Depression impacts many people, including artists.
A fairly long list of visual artists who died by suicide includes photographer Diane Arbus (1923-1971), painters Arshile Gorky (1904-1948), Mark Rothko (1903-1970), Vincent van Gogh (1853-1890), and possibly Frida Kahlo (1907-1954).
From listing: Artists Who Committed Suicide.
Creating art can be a powerful way to deal with depression and other mental health challenges.
Artist Marlene Azoulai says she was “first introduced to Art Therapy while in a psychiatric institution. There, I learned that when there are no words, there can be pictures.

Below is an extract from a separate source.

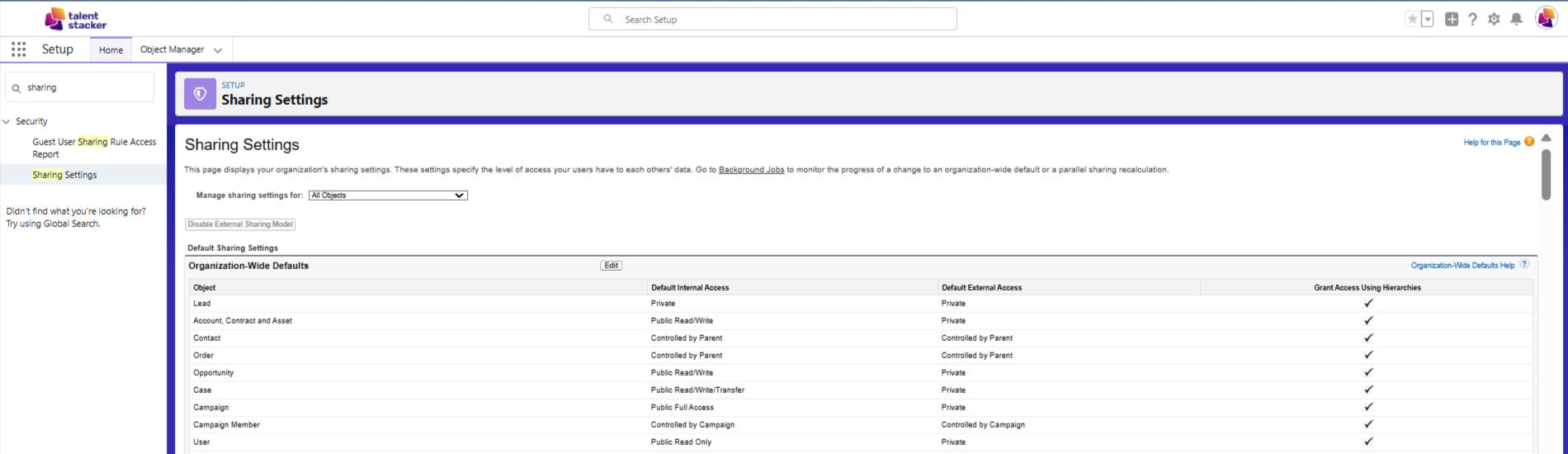The width and height of the screenshot is (1568, 454).
Task: Click the Talent Stacker logo
Action: click(x=75, y=19)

I learned that an artist is not necessarily someone who has studied art, but one who has something to say, and the courage to say it.

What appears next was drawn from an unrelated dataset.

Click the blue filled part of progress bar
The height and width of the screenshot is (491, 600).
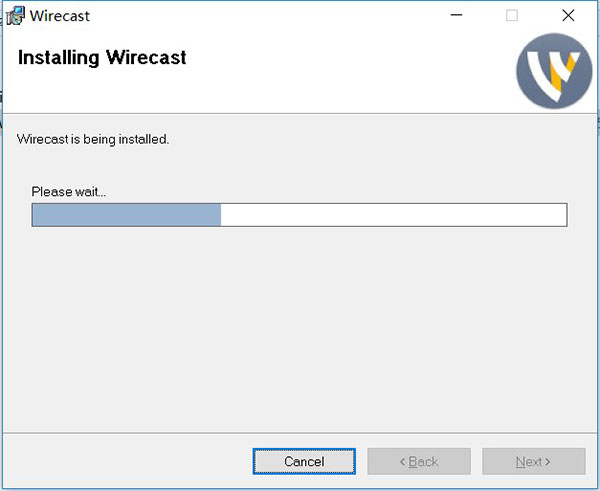pyautogui.click(x=126, y=215)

“I learned that an artist is someone who makes art to save her life.”
Therapist Natalie Rogers says that “using the expressive arts gives people a safe place to explore their shadow side… The shadow is the part we have repressed in our lives. Some people have denied their anger and rage for a lifetime.”
From my post Creative Expression and Healing.
“The work talks about what people don’t talk about – what people are afraid to say.”
That is a quote by Clara Lieu, a visual artist and professor at the Rhode Island School of Design; she is referring to her projects, especially “Falling” – a series of fifty self-portrait drawings that visually represent her personal experience with depression and anxiety.